COOPER: Jeff, can anyone challenge this? I mean, is there --

TOOBIN: I don't think so. I mean, I think, you know, the legal concept is standing, you know, who can bring a lawsuit, who has the right to bring a lawsuit, but under, under current Supreme Court precedent, you have to show you were injured in some way. They call it an injury. In fact, in order to sue. In any case, I don't think anyone has standing. Taxpayers don't have standing. COOPER: All these, all these fake electors could apply for this thing.

TOOBIN: The fake electors --

COOPER: All the shady attorneys who represented the President over the last year --

TOOBIN: All the people, who Robert Mueller prosecuted, people who were convicted by juries, Robert Manafort, Roger Stone, people who pleaded guilty. I mean, and think about the numbers here. You got 1,600 roughly, you know, Capitol Hill rioters, January 6th rioters, you have maybe a hundred others. You have $1.7 billion to $1.8 billion. These people are in line for a lot of money. I mean, they could get a lot of money here.

And, you know, it's not enough for the President that he pardoned these criminals, but now he's going to give them money, too. It's really astounding.

COOPER: Michael, I mean, it's insane to me that this, you know, this person who assaulted people at the Capitol who then, you know, is, accused of attempting sexual assault of a child and promising, you know, ten that he was going to be getting $10 million, may be proved right. I mean, it's --I mean, I don't even have a question. It's just, I'm really, I don't know why I'm stunned by it, but I am.

FANONE: I mean, same people who are grounded in reality might be stunned and shocked by this. So, I'm not surprised that you're stunned and shocked by it, Anderson. But you have to recognize the fact that there is a large swath of this country that still believes that January 6th was some type of an inside job.

They believe that these individuals that Trump is now looking to buy off or pay out, were the heroes of the day, they are the patriots.

You know, but to Jeffrey's point, if, you know, January 20th and the pardoning of all these insurrectionists was the nail in the coffin of accountability for January 6th, at least from my perspective, this is adding insult to injury. It's rubbing salt in the wound to all of the officers that fought to defend the Capitol, that fought to protect the lives of members of Congress, many members of Congress who are celebrating this payout. as if it is somehow, you know, some type of a legitimate patriotic act to make these individuals whole.

And so, I, you know, it's -- man, what a wild world were living in.

COOPER: Yes, that's for damn sure.

[20:30:33]

TOOBIN: That's --

COOPER: Michael Fanone --

TOOBIN: Took the words right out of my mouth.

COOPER: Yes. Michael Fanone, it's an honor to have you on. Appreciate it.

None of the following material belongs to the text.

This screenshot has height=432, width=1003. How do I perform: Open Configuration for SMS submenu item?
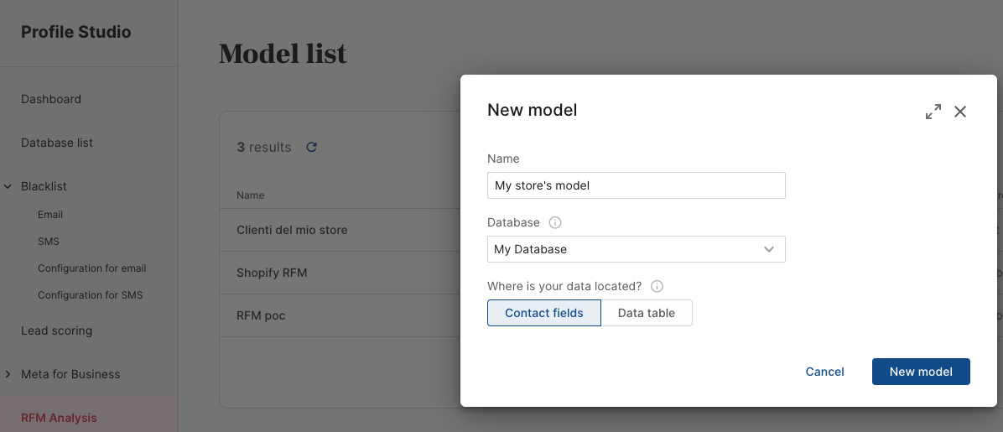(x=90, y=295)
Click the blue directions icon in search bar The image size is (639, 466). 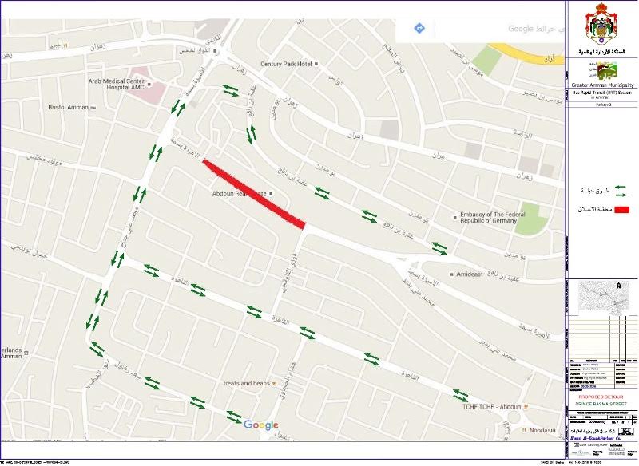point(419,29)
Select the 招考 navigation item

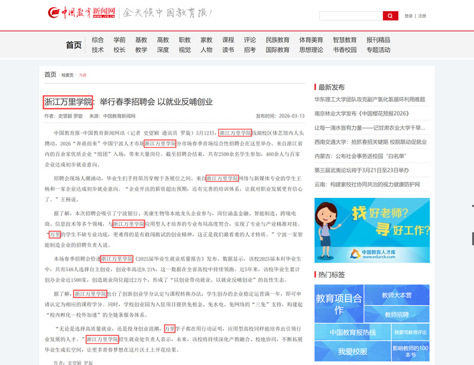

Jeff Toobin as well, thank you.

Coming up next, just two days after ending a sitting Republican senator's career for opposing him, the President takes fresh political aim at Republican Congressman Thomas Massie.

And later, former L.A. Police Detective Mark Fuhrman has died. His actions and testimony in the O.J. Simpson trial, you may remember, helped Simpson get acquitted. Jeff Toobin discovered the trial. He's going to come back for some of that. We'll be right back.

(COMMERCIAL BREAK)

[20:35:10]

COOPER: President Trump isn't letting up on his political retribution against Republicans. His latest victims, Louisiana Senator Bill Cassidy lost his primary over the weekend. Cassidy, you may remember, voted to convict the President after he was impeached for January 6th.

Now the President is backing primary challenger Ed Gallrein to Kentucky Republican Congressman Thomas Massie. Massie, you may know, coauthored the law requiring the release of the Epstein files.

Joining us now, CNN Political Commentators, David Urban and Paul Begala. David, Congressman Massie expressing confidence he will win his primary. Do you think he still has a chance?

DAVID URBAN, CNN SENIOR POLITICAL COMMENTATOR: Yes, you know, Anderson, he's a tough guy, tough fighter. What I would say that Massie's probably saying is that he knows his constituents. Congressional districts are much smaller. Paul knows this and you're running statewide. You're always going to make somebody mad.

And so Cassidy managed to alienate lots of different parts of his constituency. Massie's faced a tough primary before. And, you know, Trump was -- he's been opposed by many people before, but the people in his district like him. I think he feels pretty confident.

They're spending lots of money against the guy. That kind of cuts both ways in a primary like this where people know you. If -- you know, I'm sure Massie's home telling them, look, the people in D.C., all these special interest groups, they want to throw me out because I'm fighting for you. You're my constituents. That's pretty -- that's a message that resonates, especially in a primary.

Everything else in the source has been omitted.